I'm in the process of trying to finish up on a project that I started a while ago but put aside while distracted with other life stuff. It's, hopefully, going to be a storage cabinet with doors and adjustable shelves. The main carcass pictured below is ready for assembly and I've put it together (without glue) so I can get a handle on how I will place my clamps, etc. The top and sides are joined with biscuits. The bottom and sides, as well as the two partitions, are joined in a dado slot. Back will be 1/4" ply.

As for it's current state, I'm a little concerned about fitting and clamping all these pieces together and getting them square during glue up in a timely manner. I'm guessing I'll have roughly 15 minutes. I will have the assistance of my signifiant other, but it'll just be the two of us. It's a pretty heavy unit as it's almost six feet long. I have clamps for running lengthwise across the front and back and clamps at the partitions, front and back as well.

If you all have any advice as to what would be the smartest way to approach assembling this beast in the short time allotted (using TiteBond III glue) I'd love to know your tricks of the trade.


----------



## Jim Jakosh (Nov 24, 2009)

What I do sometimes when I think I may not get it all glued in time is to glue half of it with the glue in place but put the other piece to it and do the clamping until the half is dried. Then I take apart the unglued pieces, coat them with glue, and do the clamping all over again. You have to have a piece that will come apart on the unglued side to do that. If it is all dadoed and captured, you just have to coat it and work real quickly.

Titebond III is all I ever use any more, too.

cheers, Jim


----------



## RichT (Oct 14, 2016)

Similar to Jim's method, I would glue it up in stages, using right-angle braces to ensure that the pieces are square. From what I gather from the photos and your description, you could easily glue the two partitions into the dadoes in the bottom, using the right-angle braces and clamps.

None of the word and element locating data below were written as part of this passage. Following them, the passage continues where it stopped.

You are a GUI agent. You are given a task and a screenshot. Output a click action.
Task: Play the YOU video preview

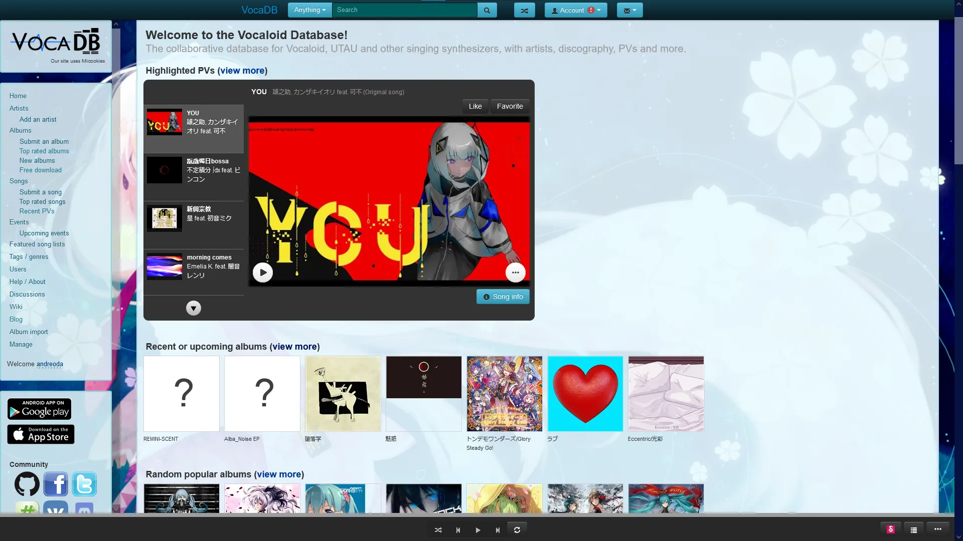[x=263, y=273]
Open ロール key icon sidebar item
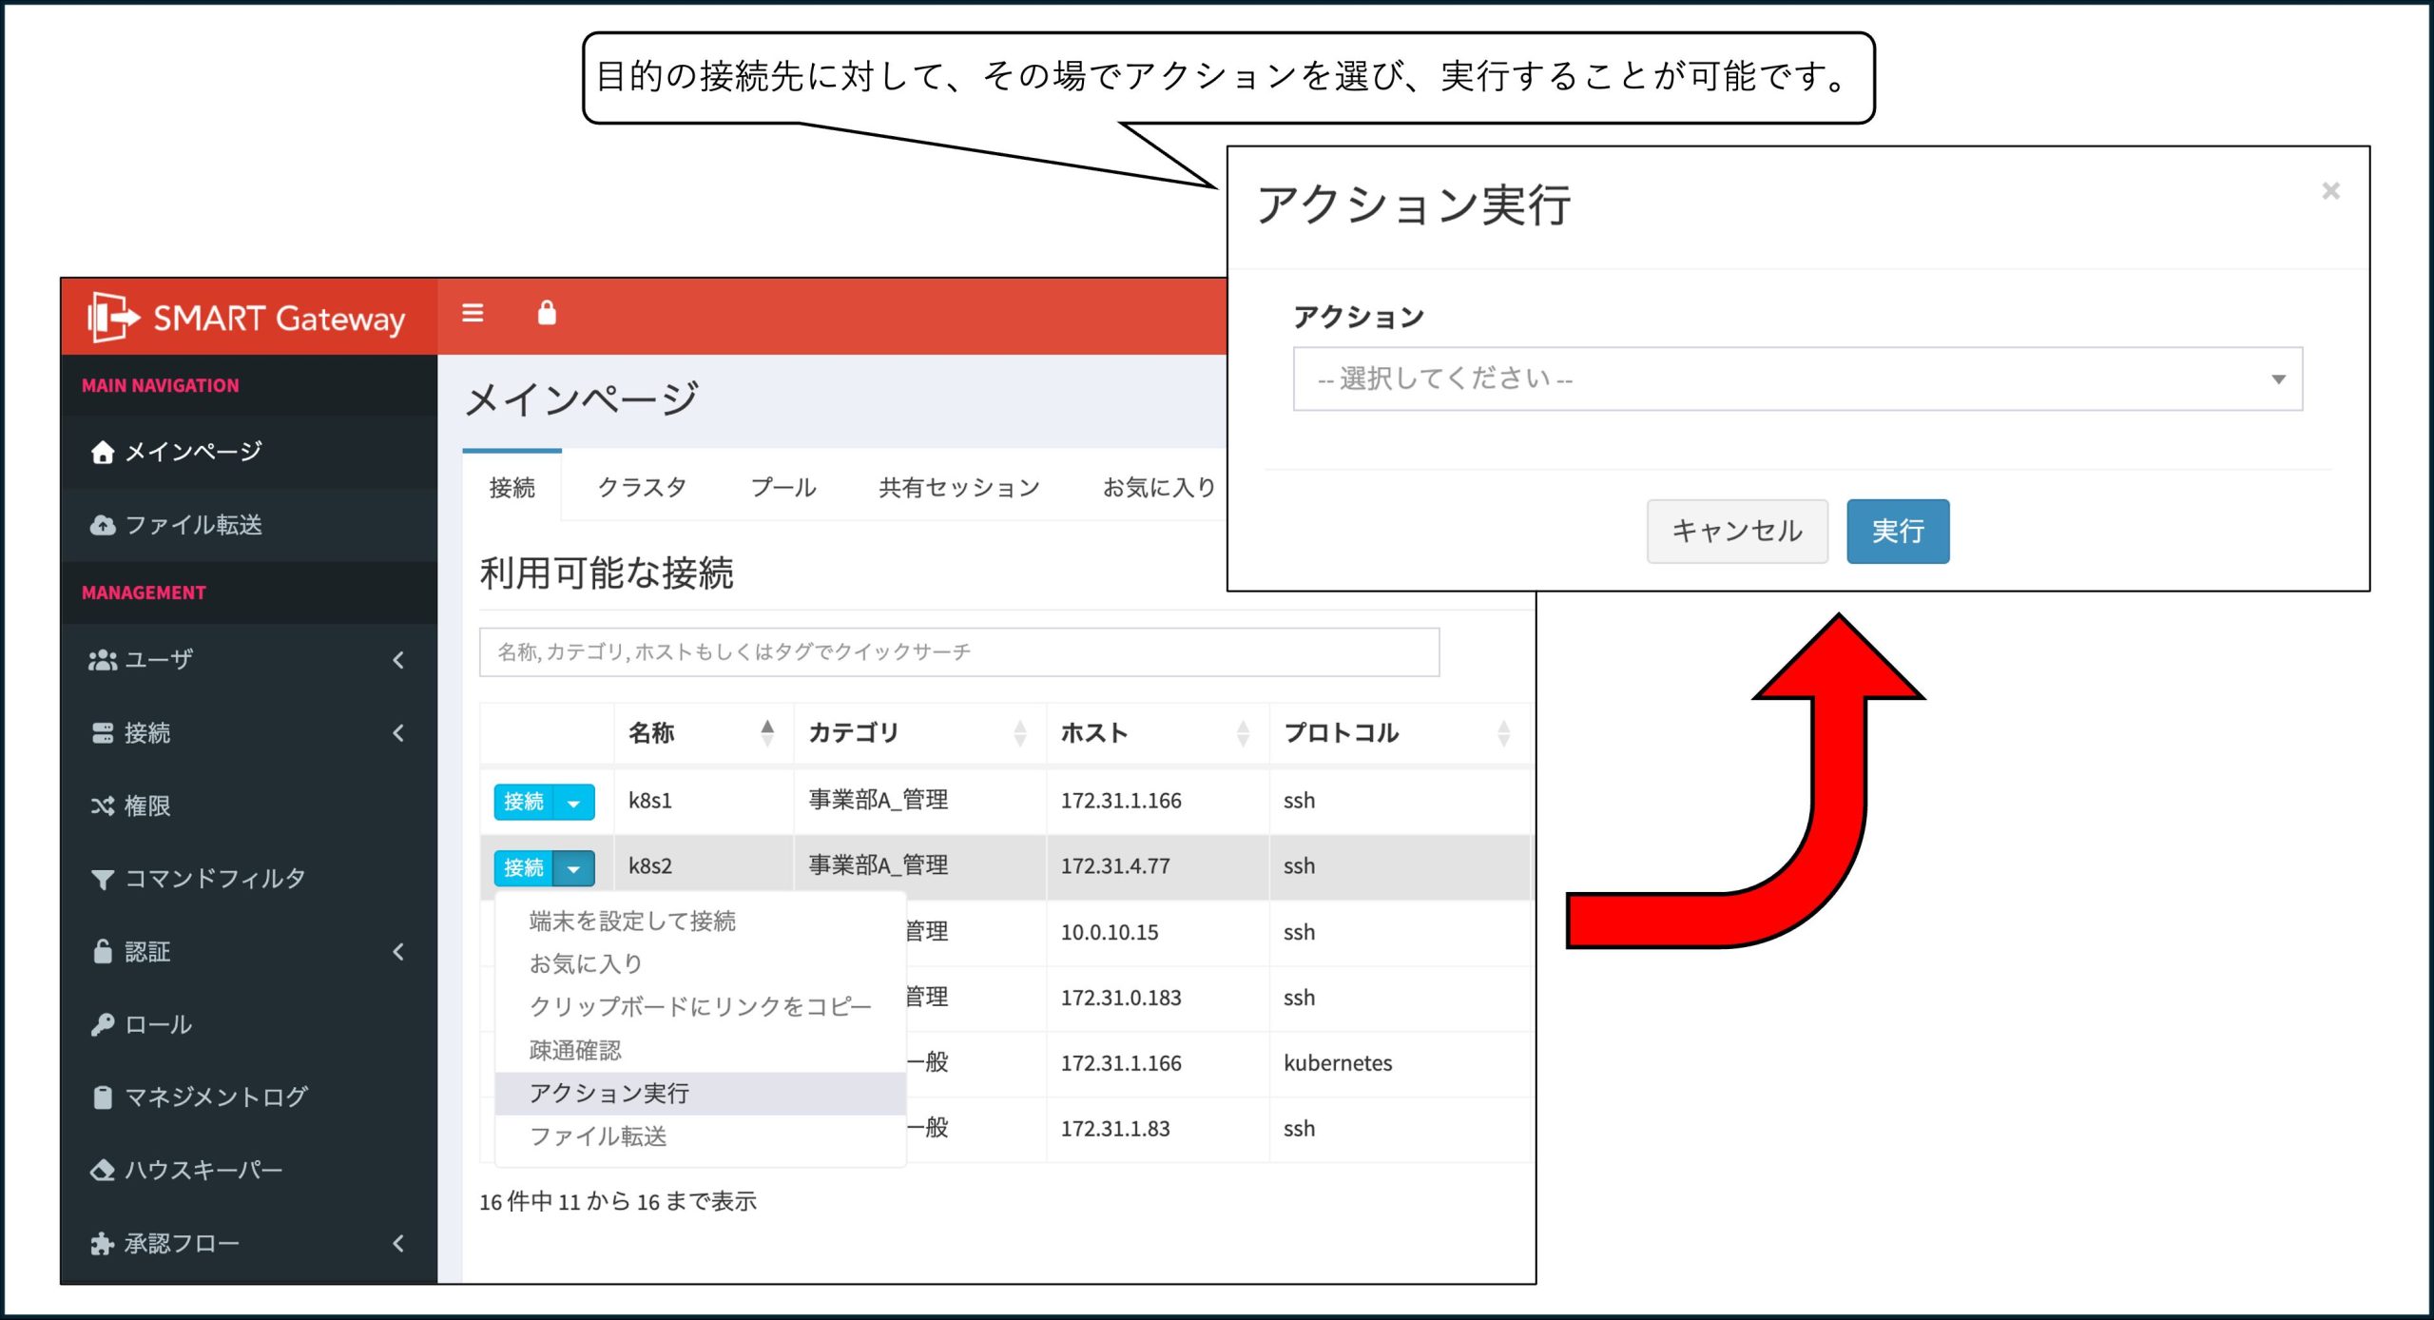The image size is (2434, 1320). 143,1024
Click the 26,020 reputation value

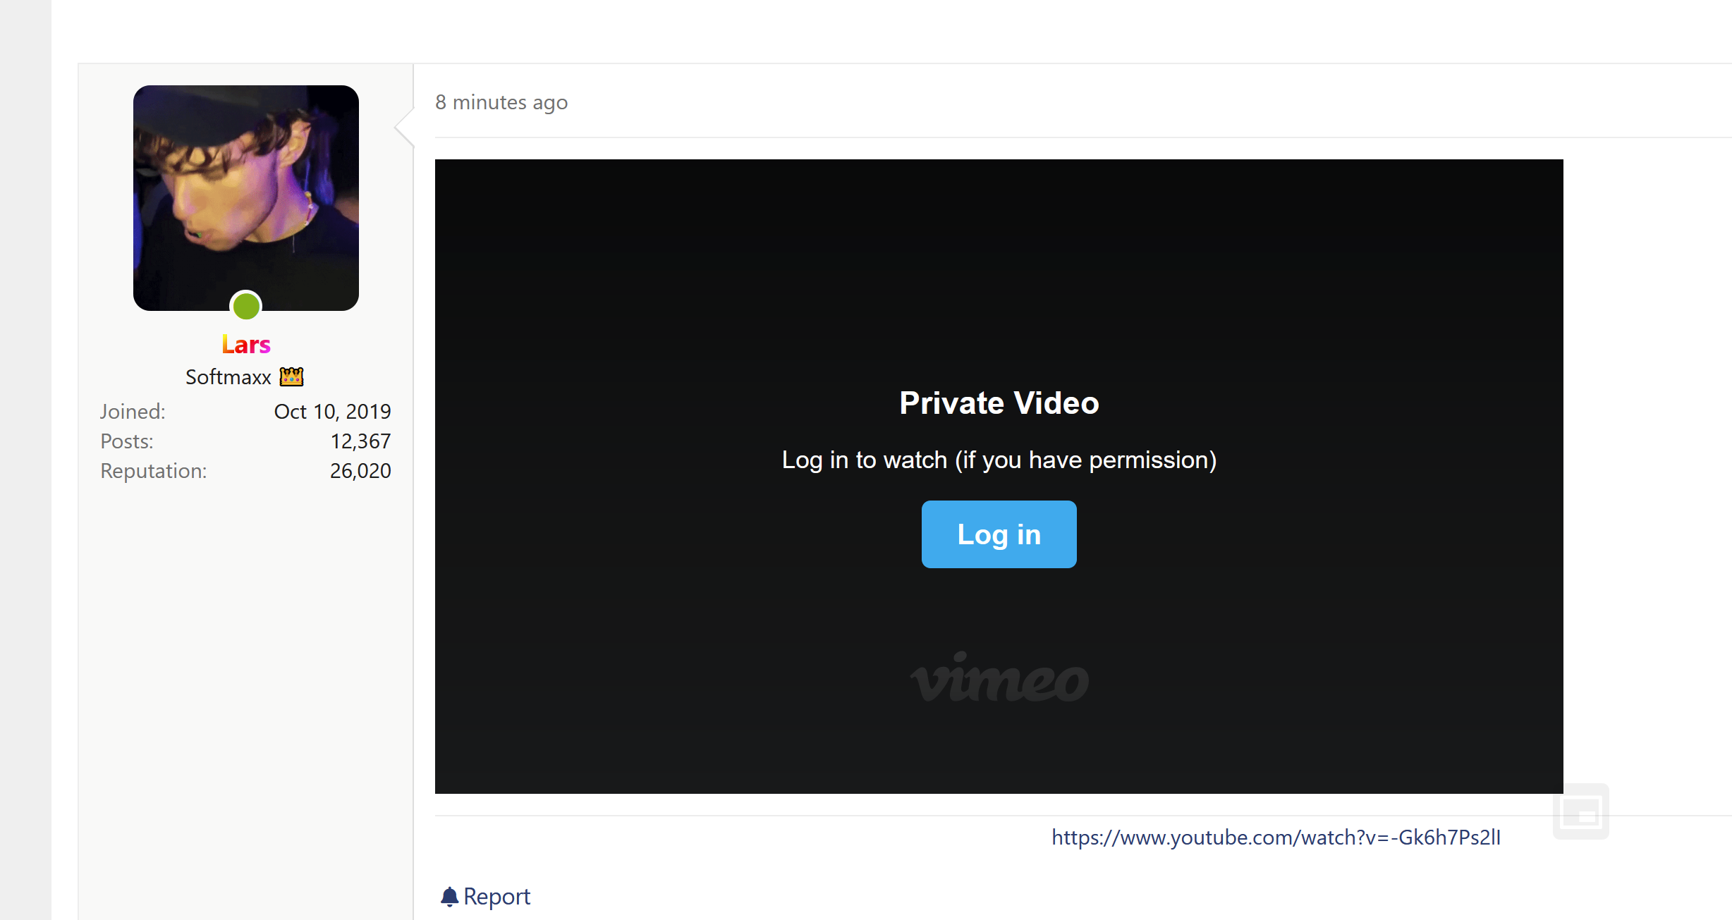(360, 471)
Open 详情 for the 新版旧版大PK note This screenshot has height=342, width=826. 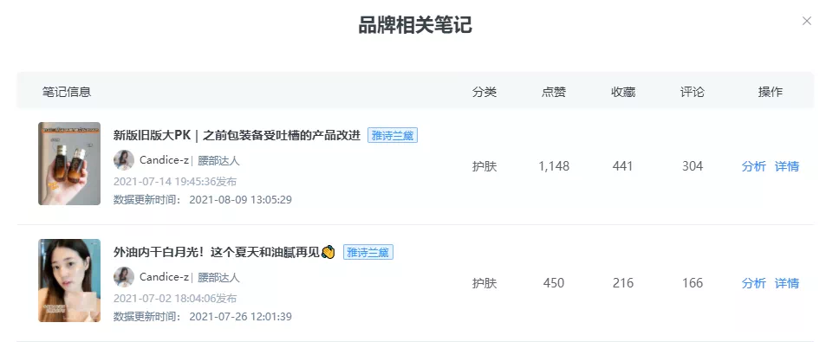786,166
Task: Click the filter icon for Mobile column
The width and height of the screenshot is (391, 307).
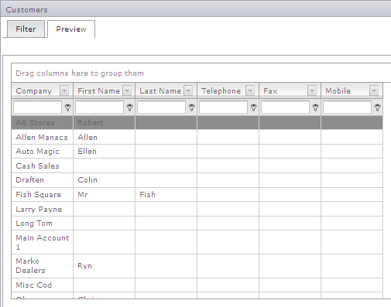Action: [x=377, y=107]
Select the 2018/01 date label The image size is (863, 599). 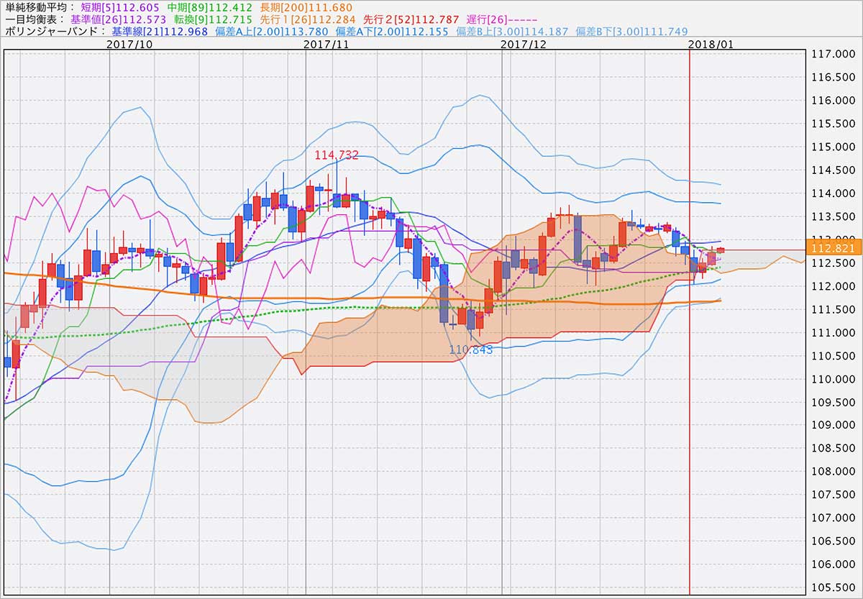click(711, 44)
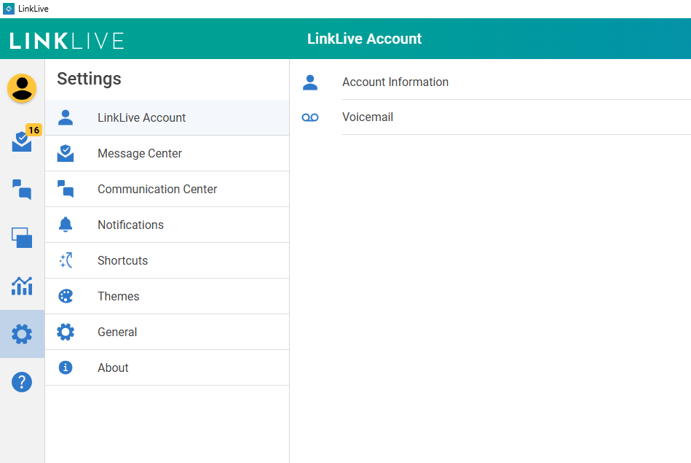Open the analytics chart sidebar icon
691x463 pixels.
click(22, 286)
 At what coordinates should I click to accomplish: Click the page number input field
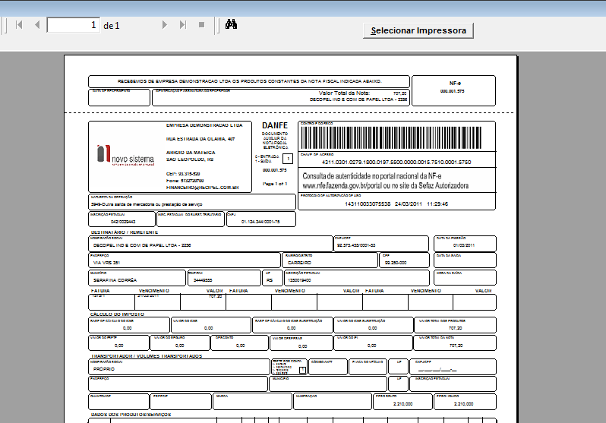point(74,25)
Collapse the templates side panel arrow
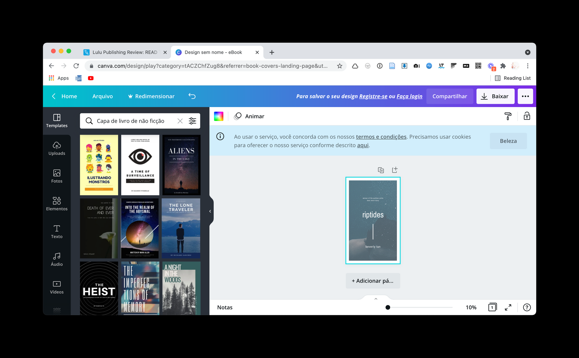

When that's dried, glue the top onto the partitions, let that dry and attach the sides with your long clamps. As long as your first glue up of the partitions to the bottom are square, unless you torque something in the later steps, the whole unit will be square, although continuing to use braces would be good just to play it safe.

The braces could be commercial, which are pricey, or you can make your own like this out of a double stack of 3/4 plywood. Just make sure the two sides are at a right angle and knock off the corner so they stay flush. I keep several sizes around for different sorts of projects.


----------



## 000 (Dec 9, 2015)

I would place your long clamps over the joints. 
Where you have them will bow the sides and ultimately pull the joint crooked. 
Keeping the clamps squared over the joint will help square the cabinet.

I would start with your 2 center dividers then attach your sides. 
You will have plenty of time, don't rush.


----------



## Ripper70 (Nov 30, 2015)

Thank you, gentlemen. For some reason, the simplest answers are the ones that are the most difficult for me to see. I will take your advice and proceed accordingly.


----------